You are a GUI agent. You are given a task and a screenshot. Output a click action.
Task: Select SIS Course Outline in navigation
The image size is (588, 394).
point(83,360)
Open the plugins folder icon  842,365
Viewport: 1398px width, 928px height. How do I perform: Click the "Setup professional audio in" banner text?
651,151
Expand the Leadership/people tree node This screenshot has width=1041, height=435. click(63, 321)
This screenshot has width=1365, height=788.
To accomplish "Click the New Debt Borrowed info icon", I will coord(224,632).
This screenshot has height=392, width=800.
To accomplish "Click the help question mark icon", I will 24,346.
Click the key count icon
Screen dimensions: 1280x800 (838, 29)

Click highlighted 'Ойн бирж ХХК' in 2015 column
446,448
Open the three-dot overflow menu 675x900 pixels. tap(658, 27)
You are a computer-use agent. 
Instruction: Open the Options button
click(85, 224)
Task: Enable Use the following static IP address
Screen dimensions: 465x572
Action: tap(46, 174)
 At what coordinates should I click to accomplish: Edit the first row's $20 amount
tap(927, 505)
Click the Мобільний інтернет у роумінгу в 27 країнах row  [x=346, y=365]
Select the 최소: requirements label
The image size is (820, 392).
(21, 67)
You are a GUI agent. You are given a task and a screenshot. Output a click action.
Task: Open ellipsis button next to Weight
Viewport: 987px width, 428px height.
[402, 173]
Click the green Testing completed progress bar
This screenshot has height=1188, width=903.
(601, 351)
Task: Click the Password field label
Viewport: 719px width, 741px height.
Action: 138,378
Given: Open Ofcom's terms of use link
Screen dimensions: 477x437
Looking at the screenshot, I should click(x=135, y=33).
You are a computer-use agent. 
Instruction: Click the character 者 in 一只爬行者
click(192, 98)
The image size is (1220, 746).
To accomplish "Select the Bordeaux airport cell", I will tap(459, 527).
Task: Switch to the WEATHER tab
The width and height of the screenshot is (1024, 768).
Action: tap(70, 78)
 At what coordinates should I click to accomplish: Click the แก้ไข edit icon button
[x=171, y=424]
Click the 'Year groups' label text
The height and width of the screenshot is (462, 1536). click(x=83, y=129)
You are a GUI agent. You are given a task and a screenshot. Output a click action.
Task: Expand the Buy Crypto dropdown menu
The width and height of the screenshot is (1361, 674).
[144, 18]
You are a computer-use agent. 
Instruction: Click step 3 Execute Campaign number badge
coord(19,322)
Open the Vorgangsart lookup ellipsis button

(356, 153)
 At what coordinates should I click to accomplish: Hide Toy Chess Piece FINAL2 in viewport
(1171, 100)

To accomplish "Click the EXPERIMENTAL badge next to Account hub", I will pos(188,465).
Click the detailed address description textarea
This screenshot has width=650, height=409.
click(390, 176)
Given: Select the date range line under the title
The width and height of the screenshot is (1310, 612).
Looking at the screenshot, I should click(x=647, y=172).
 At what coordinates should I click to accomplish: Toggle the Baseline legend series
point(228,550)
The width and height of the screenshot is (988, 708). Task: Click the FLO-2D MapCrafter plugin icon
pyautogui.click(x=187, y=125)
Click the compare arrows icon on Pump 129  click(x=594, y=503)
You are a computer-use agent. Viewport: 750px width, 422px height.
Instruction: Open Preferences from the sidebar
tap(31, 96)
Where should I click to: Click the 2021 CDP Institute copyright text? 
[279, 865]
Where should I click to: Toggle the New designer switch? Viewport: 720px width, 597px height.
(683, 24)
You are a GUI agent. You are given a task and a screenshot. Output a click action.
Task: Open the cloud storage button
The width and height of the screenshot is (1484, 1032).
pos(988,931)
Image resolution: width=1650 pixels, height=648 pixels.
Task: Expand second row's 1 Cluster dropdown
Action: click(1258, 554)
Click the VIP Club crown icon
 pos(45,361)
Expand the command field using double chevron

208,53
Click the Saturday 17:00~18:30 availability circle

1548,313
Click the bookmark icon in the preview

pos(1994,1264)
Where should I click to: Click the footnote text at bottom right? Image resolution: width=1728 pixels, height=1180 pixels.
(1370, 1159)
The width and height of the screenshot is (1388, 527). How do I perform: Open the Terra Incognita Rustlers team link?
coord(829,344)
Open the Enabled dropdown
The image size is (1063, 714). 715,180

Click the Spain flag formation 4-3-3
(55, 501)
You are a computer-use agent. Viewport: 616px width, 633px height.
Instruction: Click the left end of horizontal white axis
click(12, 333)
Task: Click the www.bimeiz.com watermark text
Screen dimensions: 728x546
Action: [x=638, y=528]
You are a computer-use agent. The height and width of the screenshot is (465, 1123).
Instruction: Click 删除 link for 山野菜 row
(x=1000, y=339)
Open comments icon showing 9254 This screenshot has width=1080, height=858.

------------------------------

**Exercise aim**
In the entries above, find the line holding "Click the 'Year groups' label text" and the line holding "Click the detailed"; print both of them and every line between, exactly, and nothing else.

**Response to this exercise**
Click the 'Year groups' label text
The height and width of the screenshot is (462, 1536). click(x=83, y=129)
You are a GUI agent. You are given a task and a screenshot. Output a click action.
Task: Expand the Buy Crypto dropdown menu
The width and height of the screenshot is (1361, 674).
[144, 18]
You are a computer-use agent. 
Instruction: Click step 3 Execute Campaign number badge
coord(19,322)
Open the Vorgangsart lookup ellipsis button

(356, 153)
 At what coordinates should I click to accomplish: Hide Toy Chess Piece FINAL2 in viewport
(1171, 100)

To accomplish "Click the EXPERIMENTAL badge next to Account hub", I will pos(188,465).
Click the detailed address description textarea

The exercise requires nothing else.